Photo by Michael Thomas, courtesy of The Pulitzer Arts Foundation
Artist Andres Luis Hernandez.
In March, Chicago artists Andres Luis Hernandez and Amanda Williams painted 3721 Washington gold. They had help from neighbors, students, Pulitzer Arts Foundation director Cara Starke, and Bruno David, whose eponymous gallery called the building home for 11 years.
Painting the building was the first phase of the pair’s PXSTL project, A Way, Away (Listen While I Say). Last fall, engineers discovered that the building’s back wall was crumbling and listed it for demolition. Before that happened, the artists decided to give the structure an ultravividness to spark conversations about urban environments—including how and why buildings get “unbuilt.”

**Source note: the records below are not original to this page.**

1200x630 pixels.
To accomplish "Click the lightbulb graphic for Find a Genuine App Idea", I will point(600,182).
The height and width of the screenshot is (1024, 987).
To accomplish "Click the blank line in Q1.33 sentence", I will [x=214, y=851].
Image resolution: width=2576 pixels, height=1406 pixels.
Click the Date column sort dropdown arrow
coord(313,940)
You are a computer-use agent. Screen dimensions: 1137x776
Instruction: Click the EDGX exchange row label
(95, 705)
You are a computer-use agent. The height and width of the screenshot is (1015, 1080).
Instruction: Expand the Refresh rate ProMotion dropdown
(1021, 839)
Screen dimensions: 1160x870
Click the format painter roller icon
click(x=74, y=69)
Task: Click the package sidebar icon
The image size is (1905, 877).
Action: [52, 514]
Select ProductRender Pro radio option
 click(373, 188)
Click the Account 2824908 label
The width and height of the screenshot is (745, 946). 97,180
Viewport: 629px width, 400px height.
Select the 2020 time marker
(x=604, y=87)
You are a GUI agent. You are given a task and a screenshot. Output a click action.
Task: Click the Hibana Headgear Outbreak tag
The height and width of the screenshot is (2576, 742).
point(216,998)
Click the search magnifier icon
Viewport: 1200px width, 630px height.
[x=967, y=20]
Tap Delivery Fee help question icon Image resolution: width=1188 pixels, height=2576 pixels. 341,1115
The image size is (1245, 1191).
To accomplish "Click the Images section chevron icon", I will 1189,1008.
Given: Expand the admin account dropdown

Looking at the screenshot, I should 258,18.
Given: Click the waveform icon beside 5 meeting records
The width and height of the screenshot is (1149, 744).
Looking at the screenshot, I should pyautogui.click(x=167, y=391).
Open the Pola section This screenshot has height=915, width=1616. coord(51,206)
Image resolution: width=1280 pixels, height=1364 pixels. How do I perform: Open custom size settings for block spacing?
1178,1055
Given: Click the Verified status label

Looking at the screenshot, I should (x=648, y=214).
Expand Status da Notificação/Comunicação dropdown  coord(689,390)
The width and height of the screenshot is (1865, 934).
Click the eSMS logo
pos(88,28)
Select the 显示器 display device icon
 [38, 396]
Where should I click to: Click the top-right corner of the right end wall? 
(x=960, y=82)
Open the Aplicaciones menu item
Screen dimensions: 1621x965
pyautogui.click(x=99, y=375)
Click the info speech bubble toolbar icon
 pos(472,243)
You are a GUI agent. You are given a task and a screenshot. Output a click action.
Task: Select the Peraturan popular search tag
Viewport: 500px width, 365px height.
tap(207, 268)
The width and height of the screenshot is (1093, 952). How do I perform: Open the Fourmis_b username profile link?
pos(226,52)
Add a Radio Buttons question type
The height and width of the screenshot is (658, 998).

“We wanted to figure out a way to stop and reflect on these phases that already exist in the life cycles of buildings and in the built environment,” Hernandez says, and slow down the process to make it more visible, in five phases that will unfold through the fall. “Marking” (painting) and “Subtracting” (demolition) took place in the spring. This summer, they’re in the midst of “Translating,” or processing the harvested bricks for reuse. For “Shaping,” they will plant grasses and sod on the site and transform the remaining concrete pad with a structure built from reused bricks. For the last phase, “Healing,” they will de-install art from the site, give the harvested bricks to three community partners, and ritually return the land to the community.
Hernandez says he and Williams always wanted this PXSTL project to be a hub that pushed energy out into the city, rather than a static landmark.
“From the very beginning, we wanted to have a call-and-response between this Washington corridor, the PXSTL site, and additional sites in the St. Louis area,” Hernandez says. “We wanted to make sure we honored that building and the history of it, and the energy and the labor that went into it, and energy that went into it [being demolished] in a way that could be powerful. We wanted those harvested bricks to become an energy that transferred to other parts of the city, through other projects. We’ve been talking recently about this almost being like an organ transplant—that in passing or moving these bricks on, their spirit brings life to a new project. They’re not just getting shipped to the south and being used in a high-end development, or a boutique or a store or a restaurant. They’re actually going back into the city for projects that are beneficial to the community.”